Cliff Craven of Target Multi-Media, left, and Blain Sepos of the Parksville Qualicum Beach Tourism Association show off an interactive historic tour panel at the Rod & Gun Bar and Grill in Parksville. The site is one of 10 on an historic tour of the mid-Island.

Cliff Craven of Target Multi-Media, left, and Blain Sepos of the Parksville Qualicum Beach Tourism Association show off an interactive historic tour panel at the Rod & Gun Bar and Grill in Parksville. The site is one of 10 on an historic tour of the mid-Island.

Filmmaker brings Parksville Qualicum Beach history to life

Tour features interactive panels outside historic locations, sites

Cliff Craven spent much of his career travelling the world. His latest project is meant to bring the world’s travellers here.

Craven, 60, has operated Target Multi-Media from his Qualicum Beach home since relocating from Vancouver 14 years ago.

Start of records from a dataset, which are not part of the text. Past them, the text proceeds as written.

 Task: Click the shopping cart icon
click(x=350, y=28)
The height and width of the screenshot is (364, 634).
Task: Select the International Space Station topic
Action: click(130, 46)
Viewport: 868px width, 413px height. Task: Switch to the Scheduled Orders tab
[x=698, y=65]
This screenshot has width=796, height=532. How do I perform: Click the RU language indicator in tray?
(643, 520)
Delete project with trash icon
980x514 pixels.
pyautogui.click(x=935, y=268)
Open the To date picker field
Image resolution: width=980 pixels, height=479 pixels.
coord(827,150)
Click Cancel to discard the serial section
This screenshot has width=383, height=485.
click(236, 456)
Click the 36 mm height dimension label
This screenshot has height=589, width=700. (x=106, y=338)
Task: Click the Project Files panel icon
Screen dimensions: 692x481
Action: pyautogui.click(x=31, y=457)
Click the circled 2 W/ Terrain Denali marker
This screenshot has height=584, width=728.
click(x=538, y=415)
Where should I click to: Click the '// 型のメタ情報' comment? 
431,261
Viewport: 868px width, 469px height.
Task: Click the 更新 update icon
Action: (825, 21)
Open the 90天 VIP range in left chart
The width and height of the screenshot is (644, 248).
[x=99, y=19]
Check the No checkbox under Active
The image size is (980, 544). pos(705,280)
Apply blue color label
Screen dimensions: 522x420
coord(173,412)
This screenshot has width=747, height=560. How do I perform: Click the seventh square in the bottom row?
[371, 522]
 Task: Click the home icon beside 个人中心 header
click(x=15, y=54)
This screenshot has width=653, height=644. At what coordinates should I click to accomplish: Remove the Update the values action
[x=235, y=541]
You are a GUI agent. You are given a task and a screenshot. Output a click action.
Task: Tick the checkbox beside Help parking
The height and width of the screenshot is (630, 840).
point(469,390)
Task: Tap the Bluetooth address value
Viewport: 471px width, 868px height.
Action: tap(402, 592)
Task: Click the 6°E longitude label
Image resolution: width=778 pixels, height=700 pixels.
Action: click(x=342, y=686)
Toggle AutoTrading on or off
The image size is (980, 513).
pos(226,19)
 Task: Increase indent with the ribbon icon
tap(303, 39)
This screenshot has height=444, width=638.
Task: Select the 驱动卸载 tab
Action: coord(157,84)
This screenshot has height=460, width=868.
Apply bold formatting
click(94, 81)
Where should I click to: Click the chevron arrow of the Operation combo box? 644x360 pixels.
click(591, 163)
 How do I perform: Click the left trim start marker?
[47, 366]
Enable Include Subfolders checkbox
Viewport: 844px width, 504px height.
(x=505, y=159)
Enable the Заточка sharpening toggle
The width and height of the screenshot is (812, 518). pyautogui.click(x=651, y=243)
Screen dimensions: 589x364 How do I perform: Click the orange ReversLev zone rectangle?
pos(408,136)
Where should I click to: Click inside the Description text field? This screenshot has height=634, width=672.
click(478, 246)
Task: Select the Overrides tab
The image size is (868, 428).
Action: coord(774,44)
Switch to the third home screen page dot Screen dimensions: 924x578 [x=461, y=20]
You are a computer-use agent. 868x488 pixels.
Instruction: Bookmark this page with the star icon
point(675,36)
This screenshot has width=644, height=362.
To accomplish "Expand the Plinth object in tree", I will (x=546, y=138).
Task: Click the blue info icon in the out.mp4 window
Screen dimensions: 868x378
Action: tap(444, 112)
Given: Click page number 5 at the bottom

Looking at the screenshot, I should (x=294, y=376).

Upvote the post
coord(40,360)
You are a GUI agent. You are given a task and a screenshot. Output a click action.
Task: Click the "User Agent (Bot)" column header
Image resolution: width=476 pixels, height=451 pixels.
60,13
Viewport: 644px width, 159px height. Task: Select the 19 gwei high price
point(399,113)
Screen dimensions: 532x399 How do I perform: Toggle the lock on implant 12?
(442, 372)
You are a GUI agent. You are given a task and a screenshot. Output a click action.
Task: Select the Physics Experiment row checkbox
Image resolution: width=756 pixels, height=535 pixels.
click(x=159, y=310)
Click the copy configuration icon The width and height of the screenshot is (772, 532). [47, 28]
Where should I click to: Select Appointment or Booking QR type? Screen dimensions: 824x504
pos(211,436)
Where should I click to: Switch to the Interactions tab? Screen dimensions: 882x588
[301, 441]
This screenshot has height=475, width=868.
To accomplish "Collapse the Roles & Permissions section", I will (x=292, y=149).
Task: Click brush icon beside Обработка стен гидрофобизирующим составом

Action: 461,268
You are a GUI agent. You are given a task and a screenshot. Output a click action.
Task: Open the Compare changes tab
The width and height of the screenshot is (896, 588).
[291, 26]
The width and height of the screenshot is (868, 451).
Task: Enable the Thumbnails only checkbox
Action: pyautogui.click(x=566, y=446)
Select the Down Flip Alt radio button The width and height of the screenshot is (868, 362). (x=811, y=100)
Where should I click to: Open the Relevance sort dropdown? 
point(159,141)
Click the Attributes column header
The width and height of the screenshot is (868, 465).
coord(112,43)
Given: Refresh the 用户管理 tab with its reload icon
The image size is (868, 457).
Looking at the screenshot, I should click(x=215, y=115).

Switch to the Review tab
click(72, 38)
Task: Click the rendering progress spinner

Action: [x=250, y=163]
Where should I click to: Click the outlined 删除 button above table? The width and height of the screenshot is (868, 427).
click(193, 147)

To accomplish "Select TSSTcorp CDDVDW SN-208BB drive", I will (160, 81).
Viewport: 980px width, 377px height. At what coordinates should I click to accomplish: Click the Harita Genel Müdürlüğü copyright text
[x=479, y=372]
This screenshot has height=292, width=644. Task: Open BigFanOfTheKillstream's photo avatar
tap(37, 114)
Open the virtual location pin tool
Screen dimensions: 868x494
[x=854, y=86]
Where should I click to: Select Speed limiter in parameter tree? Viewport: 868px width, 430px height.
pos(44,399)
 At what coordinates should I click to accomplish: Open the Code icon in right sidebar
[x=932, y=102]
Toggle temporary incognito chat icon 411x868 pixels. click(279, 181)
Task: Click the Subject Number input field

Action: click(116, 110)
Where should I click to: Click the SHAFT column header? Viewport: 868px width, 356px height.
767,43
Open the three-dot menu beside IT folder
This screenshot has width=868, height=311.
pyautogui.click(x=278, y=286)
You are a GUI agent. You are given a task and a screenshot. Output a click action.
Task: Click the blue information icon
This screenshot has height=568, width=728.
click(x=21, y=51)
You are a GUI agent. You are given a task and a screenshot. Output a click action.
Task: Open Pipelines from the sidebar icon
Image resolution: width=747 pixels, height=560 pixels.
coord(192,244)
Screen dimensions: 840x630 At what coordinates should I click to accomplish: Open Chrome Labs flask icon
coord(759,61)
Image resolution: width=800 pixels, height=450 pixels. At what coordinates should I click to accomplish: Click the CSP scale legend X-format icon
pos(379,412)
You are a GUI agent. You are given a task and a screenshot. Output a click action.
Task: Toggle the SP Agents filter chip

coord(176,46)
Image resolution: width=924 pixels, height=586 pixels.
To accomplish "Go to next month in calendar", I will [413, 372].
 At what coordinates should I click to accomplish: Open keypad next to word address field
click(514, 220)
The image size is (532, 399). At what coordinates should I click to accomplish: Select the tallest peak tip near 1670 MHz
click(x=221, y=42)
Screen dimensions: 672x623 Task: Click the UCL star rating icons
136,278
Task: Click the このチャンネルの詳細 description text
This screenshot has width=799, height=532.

A documentary film and multimedia producer whose work has been broadcast by National Geographic, Discovery Channel and the Aboriginal Peoples Television Network (APTN), Craven also created an oral history for the Qualicum Beach Museum.

Most recently, he teamed with the Parksville Qualicum Beach Tourism Association to create a history tour of interactive panels placed at 10 historic locations ranging from Nanoose Bay to Qualicum Beach.

“In the research for the oral history for Qualicum Beach museum, we found some really great stories and I became quite interested in Qualicum Beach,” said Craven, who has since joined the museum’s board of directors. “I got kind of hooked on telling those stories.”

The newly created tour expands that history to locations including the Walter Ford house in Coombs, the Rod & Gun Bar and Grill in Parksville and General Alexander McRae’s Eaglecrest Lodge in Qualicum Beach.

Each location is marked by a didactic panel with photos, a brief written history and a map of the tour’s stops. Each panel also contains a QR code that visitors may scan with their cell phones to jump to the PQBTA website to see a video created by Target and to find other information.

“Some of these spots, for example the Eaglecrest Lodge, you can be standing there and looking at a historic building, but you can’t walk in and get that history,” said Blain Sepos, executive director of the PQBTA. “When they capture the code, our visitors are able to get that experience.”

Sepos originally met Craven during the latter’s work for Qualicum Beach Museum. The two began working together a few years ago when PQBTA was exploring ways to promote “experience development” tourism for the mid-Island’s shoulder and off-seasons.

“In my travels I saw other communities that had put together historical plaques and tours,” said Craven. “Getty tours in L.A. had a mobile app, that if you go to any display and punch in a code, it would give you the background.

“I started putting these two things together and thought, why not have these didactic panels around town?”

Craven and Sepos pitched the concept to the B.C. Museum Association when it held its annual conference in Parksville in 2013. The two also worked together to secure grant funding from Destination B.C., Heritage B.C. and the Regional District of Nanaimo.

“He was here and able to capture the stories and help with sign installation and other things,” Sepos said of Craven. “If not, much more of it would have landed on my plate and probably taken quite a bit longer. Or not happened.”

Writing, visual research and design of the panels was done by Craven’s wife, Leona Matte, who also assisted him with creating the mobile video vignettes. Graphics production was contributed by Irwin Huber, Craven said.